### Documento
____________

00 15/04/2008 20:32
Ecco.



A Natale succede sempre la stessa cosa: che spendo un sacco di soldi per i regali, e li faccio belli, per davvero, ma poi li impacchetto male.
Non so fare i pacchetti. Ammucchio la carta su se stessa, il nastro è sempre troppo lungo, troppo corto, lascio spazi aperti da cui indovinare i segreti doni.

Segreti. I segreti.
Ecco un titolo che parte maluccio. Diretto, elementare, senza piglio.
Potrebbe voler dire qualsiasi cosa, e di fatto vuol dire nulla.
Pare voler solleticare curiosità e mistero, ma è troppo immediato per riuscirci.
Diretto, elementare, senza piglio.
Come una carta da regali con gli alberelli e i fiocchi di neve.
A Natale.

Il pacco che abbiamo di fronte, poi, con su scritto I Segreti, ha ancora diverse pecche.
Intanto, la protagonista fuma.
L'ho già detto che non apprezzo il fumo nei corti amatoriali. E si badi: non è il parere bigotto di un salutista convinto.
Io adoro il fumo. Le centinaia di metri quadri in cui si dice possano estendersi gli alveoli polmonari sono una villa a triplo piano che concedo al signor Winston Blu da diverso tempo.
Adoro il fumo, ma nei corti non lo sopporto. La sigaretta è il rifugio di chi non sappia darsi un'aria riflessiva in modo naturale, senza armamentari.

____________

### Righe di dati
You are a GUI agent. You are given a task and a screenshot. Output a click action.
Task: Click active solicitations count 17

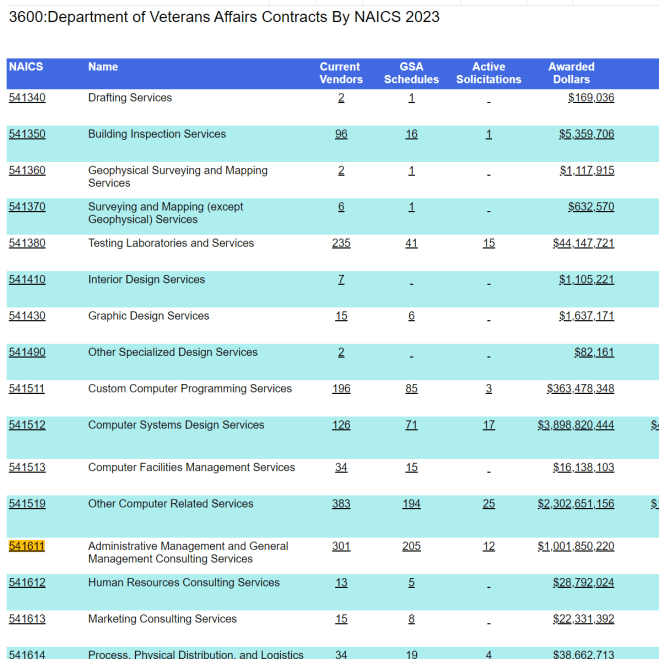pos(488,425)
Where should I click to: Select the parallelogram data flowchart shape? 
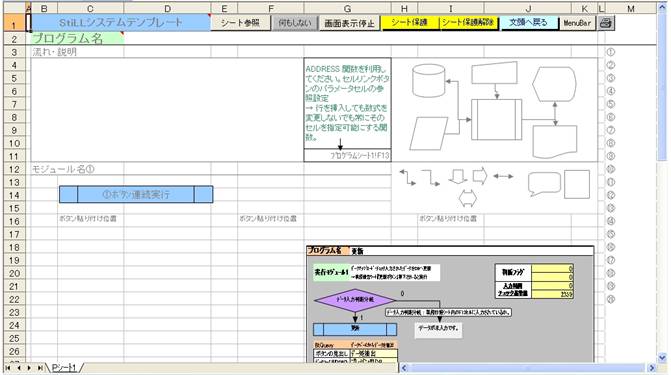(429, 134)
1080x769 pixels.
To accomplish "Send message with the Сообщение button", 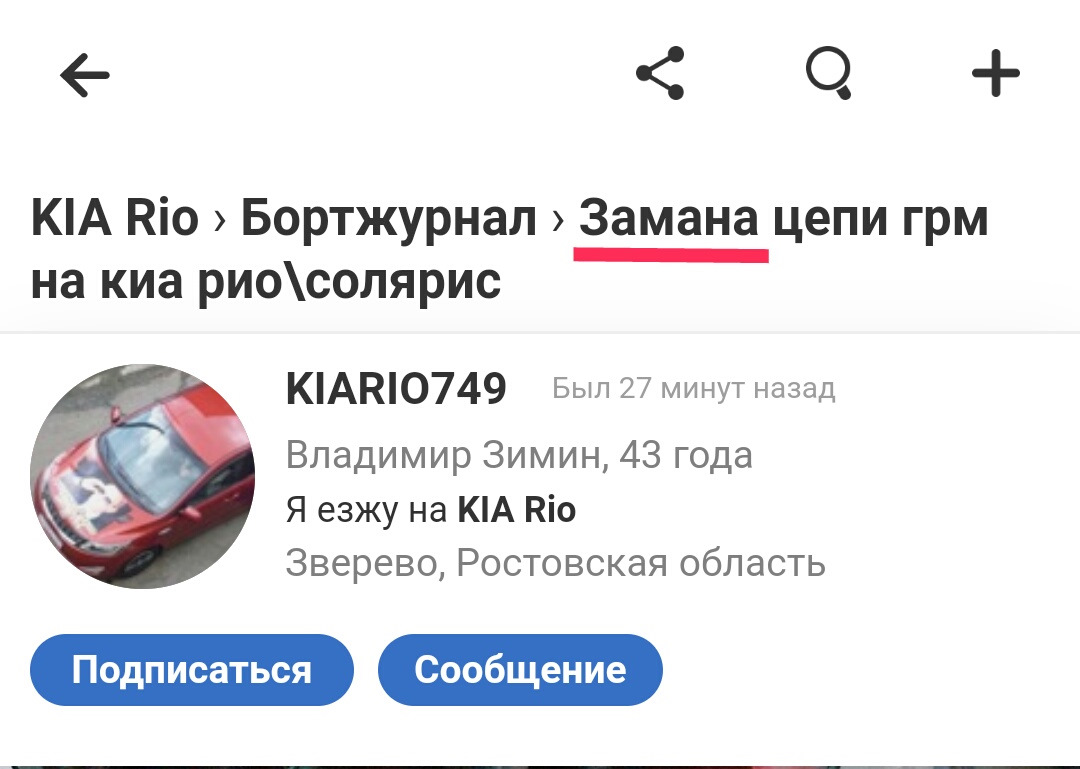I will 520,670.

____________

### Compito richiesto A
Elenchi le caratteristiche che il documento attribuisce al titolo nella frase che vi compare due volte.
### Compito richiesto B
Trascriva dal documento tutto ciò che va da «Potrebbe voler dire» giù fino a «ancora diverse pecche.».
Le righe riportate non sono necessarie.

### Risposta scritta A
Diretto, elementare, senza piglio.

### Risposta scritta B
Potrebbe voler dire qualsiasi cosa, e di fatto vuol dire nulla.
Pare voler solleticare curiosità e mistero, ma è troppo immediato per riuscirci.
Diretto, elementare, senza piglio.
Come una carta da regali con gli alberelli e i fiocchi di neve.
A Natale.

Il pacco che abbiamo di fronte, poi, con su scritto I Segreti, ha ancora diverse pecche.